President's Executive Order to stop wasteful government spending includes getting rid of commemorative "swag"...
President Obama this morning ordered federal agencies to stop spending taxpayer dollars on "swag" as he signed an Executive Order "Promoting Efficient Spending," a mandate designed to trim the federal budget without waiting for Congress to act. The White House this morning issued guidance explaining one new rule: "Stop Swag--Or Government Promotional Handouts." Swag is defined as "non-essential items used for promotional purposes, such as clothing, mugs, and non-work related gadgets." In theory, cakes like the one above may now be off limits. It was created for Agriculture Secretary's Tom Vilsack's recent visit to Springfield, Illinois to "soft launch" the year-long 2012 celebration of USDA's 150th anniversary.

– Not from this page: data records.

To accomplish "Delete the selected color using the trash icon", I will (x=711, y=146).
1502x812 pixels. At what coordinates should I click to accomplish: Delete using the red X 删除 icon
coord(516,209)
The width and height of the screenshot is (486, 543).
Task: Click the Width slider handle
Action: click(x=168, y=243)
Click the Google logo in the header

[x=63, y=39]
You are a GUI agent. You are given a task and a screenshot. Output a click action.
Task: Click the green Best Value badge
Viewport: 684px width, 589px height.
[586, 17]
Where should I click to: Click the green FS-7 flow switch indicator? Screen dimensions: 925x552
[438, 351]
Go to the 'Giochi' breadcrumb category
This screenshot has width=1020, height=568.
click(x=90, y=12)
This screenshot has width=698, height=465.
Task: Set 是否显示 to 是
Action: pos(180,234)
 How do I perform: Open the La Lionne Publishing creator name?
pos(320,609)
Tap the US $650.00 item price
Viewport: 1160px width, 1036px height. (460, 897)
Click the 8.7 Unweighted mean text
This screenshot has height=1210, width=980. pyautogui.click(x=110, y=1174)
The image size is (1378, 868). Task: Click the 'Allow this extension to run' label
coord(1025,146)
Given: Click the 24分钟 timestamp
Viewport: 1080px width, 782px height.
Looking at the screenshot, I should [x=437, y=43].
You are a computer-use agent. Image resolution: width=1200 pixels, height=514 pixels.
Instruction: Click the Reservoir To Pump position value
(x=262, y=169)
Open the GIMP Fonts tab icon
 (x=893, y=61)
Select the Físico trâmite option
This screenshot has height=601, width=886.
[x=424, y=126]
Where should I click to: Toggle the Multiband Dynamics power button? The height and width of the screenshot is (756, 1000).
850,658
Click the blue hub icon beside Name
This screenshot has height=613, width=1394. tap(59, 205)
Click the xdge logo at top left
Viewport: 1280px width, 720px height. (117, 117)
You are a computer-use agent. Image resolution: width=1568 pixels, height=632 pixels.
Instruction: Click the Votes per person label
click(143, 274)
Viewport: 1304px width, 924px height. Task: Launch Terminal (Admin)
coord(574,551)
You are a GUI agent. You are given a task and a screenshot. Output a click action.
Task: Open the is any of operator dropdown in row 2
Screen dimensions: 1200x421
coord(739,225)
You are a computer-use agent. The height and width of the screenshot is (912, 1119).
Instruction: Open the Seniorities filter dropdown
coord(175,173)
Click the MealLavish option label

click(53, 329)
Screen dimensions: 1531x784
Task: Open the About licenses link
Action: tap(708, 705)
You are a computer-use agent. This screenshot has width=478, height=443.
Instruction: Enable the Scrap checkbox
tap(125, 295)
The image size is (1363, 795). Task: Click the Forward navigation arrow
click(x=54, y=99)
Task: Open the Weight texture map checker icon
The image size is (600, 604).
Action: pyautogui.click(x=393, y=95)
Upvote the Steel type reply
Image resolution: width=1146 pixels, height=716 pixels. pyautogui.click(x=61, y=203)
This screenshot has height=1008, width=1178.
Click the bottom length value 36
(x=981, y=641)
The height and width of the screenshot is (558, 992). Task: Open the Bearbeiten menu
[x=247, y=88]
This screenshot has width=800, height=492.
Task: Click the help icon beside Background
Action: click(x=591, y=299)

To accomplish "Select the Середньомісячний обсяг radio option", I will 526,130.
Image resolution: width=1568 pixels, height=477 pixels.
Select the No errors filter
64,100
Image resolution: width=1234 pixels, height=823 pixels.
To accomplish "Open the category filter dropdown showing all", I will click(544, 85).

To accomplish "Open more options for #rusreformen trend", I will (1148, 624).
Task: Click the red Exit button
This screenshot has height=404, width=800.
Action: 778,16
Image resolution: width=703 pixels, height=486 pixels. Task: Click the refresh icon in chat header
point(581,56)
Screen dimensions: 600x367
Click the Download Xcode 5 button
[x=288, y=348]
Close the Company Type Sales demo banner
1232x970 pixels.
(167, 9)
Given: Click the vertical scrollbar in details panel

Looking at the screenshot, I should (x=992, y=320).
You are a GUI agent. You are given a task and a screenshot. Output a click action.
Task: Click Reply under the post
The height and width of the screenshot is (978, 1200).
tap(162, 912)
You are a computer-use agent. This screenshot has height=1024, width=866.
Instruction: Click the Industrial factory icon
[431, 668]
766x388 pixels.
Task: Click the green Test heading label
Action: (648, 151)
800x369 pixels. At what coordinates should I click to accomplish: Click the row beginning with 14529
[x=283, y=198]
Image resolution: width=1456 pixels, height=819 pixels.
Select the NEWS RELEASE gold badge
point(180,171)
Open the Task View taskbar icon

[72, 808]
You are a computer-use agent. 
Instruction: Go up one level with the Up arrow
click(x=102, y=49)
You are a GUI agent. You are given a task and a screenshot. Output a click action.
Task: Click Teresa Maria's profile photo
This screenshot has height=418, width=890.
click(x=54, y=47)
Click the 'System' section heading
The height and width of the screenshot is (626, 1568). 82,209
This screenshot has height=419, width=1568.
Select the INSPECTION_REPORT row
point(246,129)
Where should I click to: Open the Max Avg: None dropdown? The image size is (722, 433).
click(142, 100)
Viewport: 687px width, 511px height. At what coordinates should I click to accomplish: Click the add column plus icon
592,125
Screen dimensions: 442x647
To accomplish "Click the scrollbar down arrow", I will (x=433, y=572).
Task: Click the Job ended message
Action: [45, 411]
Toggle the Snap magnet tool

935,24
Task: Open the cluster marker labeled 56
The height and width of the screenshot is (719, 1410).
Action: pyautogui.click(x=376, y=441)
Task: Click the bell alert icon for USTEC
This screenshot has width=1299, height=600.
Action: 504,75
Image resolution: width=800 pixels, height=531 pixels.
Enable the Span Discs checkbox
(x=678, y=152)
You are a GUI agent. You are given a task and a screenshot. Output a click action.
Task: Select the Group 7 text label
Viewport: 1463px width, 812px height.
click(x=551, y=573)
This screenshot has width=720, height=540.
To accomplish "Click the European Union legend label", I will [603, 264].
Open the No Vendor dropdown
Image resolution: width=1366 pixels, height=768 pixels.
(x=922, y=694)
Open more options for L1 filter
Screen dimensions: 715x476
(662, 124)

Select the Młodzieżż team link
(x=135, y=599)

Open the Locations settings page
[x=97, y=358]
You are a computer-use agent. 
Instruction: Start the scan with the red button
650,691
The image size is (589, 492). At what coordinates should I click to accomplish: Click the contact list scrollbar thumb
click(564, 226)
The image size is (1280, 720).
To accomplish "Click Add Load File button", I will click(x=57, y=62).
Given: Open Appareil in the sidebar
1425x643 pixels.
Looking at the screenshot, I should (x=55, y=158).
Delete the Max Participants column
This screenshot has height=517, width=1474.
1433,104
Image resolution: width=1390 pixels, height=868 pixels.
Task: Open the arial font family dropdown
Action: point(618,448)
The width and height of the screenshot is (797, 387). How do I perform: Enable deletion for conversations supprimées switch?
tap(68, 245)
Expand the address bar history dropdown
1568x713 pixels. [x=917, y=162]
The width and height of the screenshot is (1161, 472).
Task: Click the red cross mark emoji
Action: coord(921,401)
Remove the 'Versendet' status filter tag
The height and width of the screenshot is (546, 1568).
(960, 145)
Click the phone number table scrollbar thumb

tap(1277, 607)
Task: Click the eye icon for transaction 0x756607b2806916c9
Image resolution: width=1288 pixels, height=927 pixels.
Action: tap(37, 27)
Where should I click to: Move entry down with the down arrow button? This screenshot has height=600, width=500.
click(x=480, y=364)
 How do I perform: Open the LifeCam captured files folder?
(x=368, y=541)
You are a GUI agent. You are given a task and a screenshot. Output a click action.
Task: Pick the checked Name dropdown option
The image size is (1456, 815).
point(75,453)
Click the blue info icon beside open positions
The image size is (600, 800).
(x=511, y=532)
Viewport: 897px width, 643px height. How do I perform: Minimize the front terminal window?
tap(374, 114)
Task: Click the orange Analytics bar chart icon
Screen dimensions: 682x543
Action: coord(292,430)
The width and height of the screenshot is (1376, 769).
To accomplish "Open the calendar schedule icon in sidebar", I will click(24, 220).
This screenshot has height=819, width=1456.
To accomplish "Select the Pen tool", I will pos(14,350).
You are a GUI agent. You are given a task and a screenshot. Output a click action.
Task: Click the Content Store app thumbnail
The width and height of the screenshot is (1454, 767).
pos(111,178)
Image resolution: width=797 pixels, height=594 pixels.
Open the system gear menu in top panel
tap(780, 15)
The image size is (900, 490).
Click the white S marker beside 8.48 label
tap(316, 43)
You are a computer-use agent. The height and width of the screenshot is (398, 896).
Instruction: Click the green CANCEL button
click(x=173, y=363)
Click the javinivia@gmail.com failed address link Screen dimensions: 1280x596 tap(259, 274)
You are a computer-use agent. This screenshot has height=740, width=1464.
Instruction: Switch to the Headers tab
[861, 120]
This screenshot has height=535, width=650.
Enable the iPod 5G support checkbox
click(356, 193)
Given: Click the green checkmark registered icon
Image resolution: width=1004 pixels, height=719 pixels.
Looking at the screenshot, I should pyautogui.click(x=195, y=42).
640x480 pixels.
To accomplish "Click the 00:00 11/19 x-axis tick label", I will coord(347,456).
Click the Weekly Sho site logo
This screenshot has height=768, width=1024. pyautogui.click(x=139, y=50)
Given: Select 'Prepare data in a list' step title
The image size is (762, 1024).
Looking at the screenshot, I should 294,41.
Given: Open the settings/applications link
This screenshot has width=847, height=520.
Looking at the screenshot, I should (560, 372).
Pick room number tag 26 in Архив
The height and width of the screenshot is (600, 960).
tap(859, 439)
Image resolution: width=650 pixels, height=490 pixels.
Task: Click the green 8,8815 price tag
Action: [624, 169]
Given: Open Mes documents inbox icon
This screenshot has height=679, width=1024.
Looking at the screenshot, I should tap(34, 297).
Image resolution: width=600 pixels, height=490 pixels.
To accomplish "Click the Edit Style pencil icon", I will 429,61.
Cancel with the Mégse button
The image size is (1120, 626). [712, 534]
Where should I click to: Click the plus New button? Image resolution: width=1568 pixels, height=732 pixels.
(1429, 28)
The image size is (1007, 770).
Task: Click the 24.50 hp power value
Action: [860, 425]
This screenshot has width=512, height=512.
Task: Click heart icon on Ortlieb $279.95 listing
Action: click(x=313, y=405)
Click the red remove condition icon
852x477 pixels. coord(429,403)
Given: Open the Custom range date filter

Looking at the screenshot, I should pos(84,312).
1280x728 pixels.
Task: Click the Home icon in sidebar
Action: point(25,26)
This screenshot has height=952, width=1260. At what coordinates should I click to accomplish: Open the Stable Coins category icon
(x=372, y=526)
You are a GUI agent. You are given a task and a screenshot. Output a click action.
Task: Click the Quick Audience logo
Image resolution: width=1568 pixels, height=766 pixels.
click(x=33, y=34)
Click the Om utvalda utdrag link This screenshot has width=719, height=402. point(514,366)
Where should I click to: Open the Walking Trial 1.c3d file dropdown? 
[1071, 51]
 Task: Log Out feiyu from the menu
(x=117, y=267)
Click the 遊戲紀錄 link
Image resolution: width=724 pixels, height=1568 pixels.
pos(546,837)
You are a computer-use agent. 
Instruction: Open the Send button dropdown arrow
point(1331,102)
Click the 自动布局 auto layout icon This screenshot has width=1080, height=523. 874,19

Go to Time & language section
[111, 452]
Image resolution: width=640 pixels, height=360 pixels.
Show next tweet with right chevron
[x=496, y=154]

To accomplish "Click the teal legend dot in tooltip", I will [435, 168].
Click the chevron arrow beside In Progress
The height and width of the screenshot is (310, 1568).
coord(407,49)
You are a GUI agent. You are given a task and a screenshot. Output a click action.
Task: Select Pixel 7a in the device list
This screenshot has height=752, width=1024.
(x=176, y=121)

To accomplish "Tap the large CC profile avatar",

The cake's decoration is USDA's new commemorative logo, which will be on plenty of swag. Which raises the question, is cake a swaggy "non-work related gadget?" The government's problems with over-spending on food for federal events were revealed in September.
The Administration's goal is to cut spending by 20% in areas covered by the Executive Order. The President signed it during a brief Oval Office ceremony shortly before noon, joined by Vice President Joe Biden and federal workers who have created cost-saving ideas. The Executive Order is part of the Administration-wide "Campaign To Cut Waste," which Biden oversees. (Above: The President signing the Order; Biden is fourth from left).
"We don't need to wait for Congress," President Obama said, as he noted that Agencies should "try to root out waste, large and small, in a systematic way."
"We're cutting what we don't need so that we can invest in what we do need."
Press Secretary Jay Carney today told reporters that the cuts the President has ordered will amount to a savings of $4 billion annually. A trip like Vilsack's to Honest Abe's hometown might now be off limits, because the President has ordered Agencies to reduce unnecessary travel for employees. Other bans: Government employees must stop surfing the Internet while on the public's dime, and stop making personal calls with BlackBerries and other communication devices owned by the government. Agencies mist stop issuing multiple communication devices such as laptops and tablets, as well as reduce the use of fleet vehicles, and stop printing things that can just as easily be posted on the Internet.
Examples cited by the White House for cost-cutting are the Department of Homeland Security's decision to conduct annual audits to reduce the number of unused cellphones and air cards. The Internal Revenue Service plans to cut 27% of its travel costs by relying more on teleconferences and webinars, while the Commerce Department has reduced the number of fleet drivers to one for all top departmental officials, including for newly installed Secretary John Bryson, the White House said.
Finalists in a cost-saving contest among federal employees were also announced by the White House. One suggested the creation of a tool "lending library," while another suggested ending the purchase of US code books that are already available online.